I know, I was just adding on that I am sometimes jealous of you being able to say "Go is a pleasure to work in" when it isn't so much of a pleasure for me anymore.


“The MongoDB Go driver is probably the best MongoDB driver in existence, and complex interaction with MongoDB is core to Parse.”

It's also the only one that's not maintained by MongoDB Inc. Coincidental? :)

PS: And yes, `mgo` by Gustavo Niemeyer is pretty incredible.


Gustavo is the best. ^_^


I think author should see MongoDb C# drivers.
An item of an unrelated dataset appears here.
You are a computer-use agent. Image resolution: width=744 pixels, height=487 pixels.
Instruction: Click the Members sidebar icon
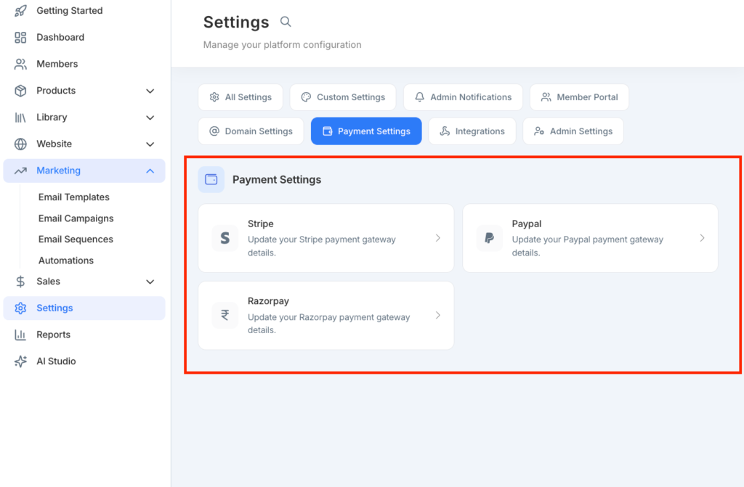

Perhaps unsurprisingly, I'm very fond of the Haskell mongoDB package. Here's an example:

    import Database.MongoDB
    import Control.Monad.Trans (liftIO)
    
    main = do
       pipe <- connect (host "127.0.0.1")
       e <- access pipe master "baseball" run
       close pipe
       print e
    
    run = do
       clearTeams
       insertTeams
       allTeams >>= printDocs "All Teams"
       nationalLeagueTeams >>= printDocs "National League Teams"
       newYorkTeams >>= printDocs "New York Teams"
    
    clearTeams = delete (select [] "team")
    
    insertTeams = insertMany "team" [
       ["name" =: "Yankees", "home" =: ["city" =: "New York", "state" =: "NY"], "league" =: "American"],
       ["name" =: "Mets", "home" =: ["city" =: "New York", "state" =: "NY"], "league" =: "National"],
       ["name" =: "Phillies", "home" =: ["city" =: "Philadelphia", "state" =: "PA"], "league" =: "National"],
       ["name" =: "Red Sox", "home" =: ["city" =: "Boston", "state" =: "MA"], "league" =: "American"] ]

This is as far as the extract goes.